Amerika’nın gizli parmağı

0
390

8 Ağustos 2008 tarihinde Gürcü kuvvetler Güney Osetya topraklarına operasyon düzenlemiş, gece saatlerinden başlayarak devam eden topçu ateşi başta başkent Şinval olmak üzere birçok yerde ağır hasara ve sivil ölümlerine yol açmıştı. Oset kaynaklara göre 2 bin, Rus kaynaklara göre 1600 kişi hayatını yitirmişti.

Amerika’daki İşçilerin Dünyası Partisi yöneticilerinden politika yazarı Sara Flounders, 15 Ağustos 2008 tarihli makalesinde Güney Osetya’ya yapılan kanlı saldırıda Washington’un masum olmadığına dikkat çekerek şöyle diyordu: “Gürcistan’ın Hazar Denizi’nden petrol ve gaz taşınması konusunda stratejik bir nokta olduğuna dikkat çeken yüzlerce makalede, bölgedeki çatışmanın Amerika’nın manevralarıyla nasıl bir bağlantısı olduğuna atıfta bulunulmuyor.

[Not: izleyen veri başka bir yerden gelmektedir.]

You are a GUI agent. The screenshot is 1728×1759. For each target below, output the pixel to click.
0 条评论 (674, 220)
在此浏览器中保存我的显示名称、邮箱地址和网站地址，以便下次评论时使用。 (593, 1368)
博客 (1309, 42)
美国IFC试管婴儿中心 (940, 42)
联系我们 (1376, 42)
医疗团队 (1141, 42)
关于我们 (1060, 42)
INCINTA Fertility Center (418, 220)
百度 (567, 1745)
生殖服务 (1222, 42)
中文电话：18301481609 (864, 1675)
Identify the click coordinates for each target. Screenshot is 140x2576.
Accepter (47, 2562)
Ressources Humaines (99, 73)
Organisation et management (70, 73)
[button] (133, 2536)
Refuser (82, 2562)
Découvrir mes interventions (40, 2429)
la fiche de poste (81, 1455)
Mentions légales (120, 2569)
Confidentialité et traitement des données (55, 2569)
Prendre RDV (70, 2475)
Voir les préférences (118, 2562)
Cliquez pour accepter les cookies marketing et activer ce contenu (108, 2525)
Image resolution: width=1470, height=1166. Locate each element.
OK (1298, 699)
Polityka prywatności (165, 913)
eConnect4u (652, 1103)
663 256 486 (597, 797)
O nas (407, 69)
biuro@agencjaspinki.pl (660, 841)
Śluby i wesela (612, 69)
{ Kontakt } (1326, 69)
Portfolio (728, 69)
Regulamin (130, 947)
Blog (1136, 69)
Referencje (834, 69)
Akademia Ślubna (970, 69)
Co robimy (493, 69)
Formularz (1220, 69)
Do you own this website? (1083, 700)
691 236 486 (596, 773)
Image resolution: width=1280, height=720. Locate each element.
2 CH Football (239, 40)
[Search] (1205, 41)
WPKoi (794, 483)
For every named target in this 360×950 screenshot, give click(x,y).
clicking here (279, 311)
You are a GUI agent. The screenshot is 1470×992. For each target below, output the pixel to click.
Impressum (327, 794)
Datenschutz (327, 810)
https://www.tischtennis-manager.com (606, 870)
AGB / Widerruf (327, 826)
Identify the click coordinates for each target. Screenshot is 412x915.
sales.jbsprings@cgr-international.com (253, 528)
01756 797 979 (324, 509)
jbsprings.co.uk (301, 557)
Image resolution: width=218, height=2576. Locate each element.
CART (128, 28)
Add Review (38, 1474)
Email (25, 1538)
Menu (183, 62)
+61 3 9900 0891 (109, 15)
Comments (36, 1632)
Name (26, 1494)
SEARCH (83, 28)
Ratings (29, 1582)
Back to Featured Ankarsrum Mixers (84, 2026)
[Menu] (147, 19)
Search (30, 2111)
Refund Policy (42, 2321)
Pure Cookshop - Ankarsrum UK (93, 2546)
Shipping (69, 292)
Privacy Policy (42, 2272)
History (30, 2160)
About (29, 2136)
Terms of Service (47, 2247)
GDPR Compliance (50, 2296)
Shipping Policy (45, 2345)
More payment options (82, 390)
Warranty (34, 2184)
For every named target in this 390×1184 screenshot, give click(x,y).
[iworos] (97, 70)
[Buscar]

Gürcistan, Irak Savaşı’nda Amerika ordusuyla ittifak içindeydi ve Beyaz Sarayın Saakaşvili’ye politik desteği açıklığa kavuştu. Amerika ve NATO Gürcistan’ı yoğun şekilde silahlandırdı, ordusuna eğitim verdi. Gürcistan’da hala Amerikalı askeri ‘danışman’lar var. Güney Osetya saldırısı öncesi dönemde Pentagon Gürcistan’a yüzlerce tank, zırhlı araç, ağır silah, roketatar ve düzinelerce savaş helikopteri ve füzesi ikmal etti. Diğer NATO üyelerinden ve İsrail’den de yüzlerce silah yağdırılmıştı. Bunun karşılığında da Gürcistan, Amerika’nın Irak’ı işgali sırasında destek verdi. Amerika 10 Ağustos’ta Irak’taki 2000 Gürcistan askerini Gürcistan’daki savaş alanına taşıdı. ‘Danışman’ların yanı sıra Amerika kökenli paralı askerler de Gürcistan’da faaliyet içinde.”

Tanıklıklar

Gürcistan Osetya’ya saldırdığında 44 yaşında olan Marina Dzagoeva Şinval’deki evinde yaşadıklarını şöyle anlatıyor. “7 Ağustos’ta evdeydim. Gece 23.30’da bombardıman başladı. Bodrum katına inmeye karar verdik. Sabaha kadar orada saklandık. Bodrumda yaklaşık 20 kişi vardı. 8 Ağustos’ta bombalar sustuğunda Atsamaz ve Taimuraz adlı 2 oğlum ve kayınvalidem Babutsa ile Vladikafkas’a gitmeye karar verdik. Yola çıkıp Tbet köyüne vardık. Askerler ve tanklar bize doğru geliyordu. Rus birlikleri olduğunu düşündük. Oğlum Atsamaz arabayı durdurdu ve bize yaklaşan askerlere Vladikafkas’a gittiğimizi söylemek için arabadan indi. Arabadan iner inmez askerler Atsamaz’ın ayaklarına ateş etti. Atsamaz yere düşünce Taimuraz ona yardım etmek için arabadan atladı ve o da yaralandı. Gürcü askerler arabaya yaklaştı ve kayınvalidemin kafasına ateş edip öldürdü. Sonra Taimuraz’ı yolun ortasına sürüklediler ve tankla üzerinden geçmek istediler. Diz çöküp yalvardım. Bir araba bekliyorlardı. Aniden bizi bırakıp kasabaya doğru ilerlediler.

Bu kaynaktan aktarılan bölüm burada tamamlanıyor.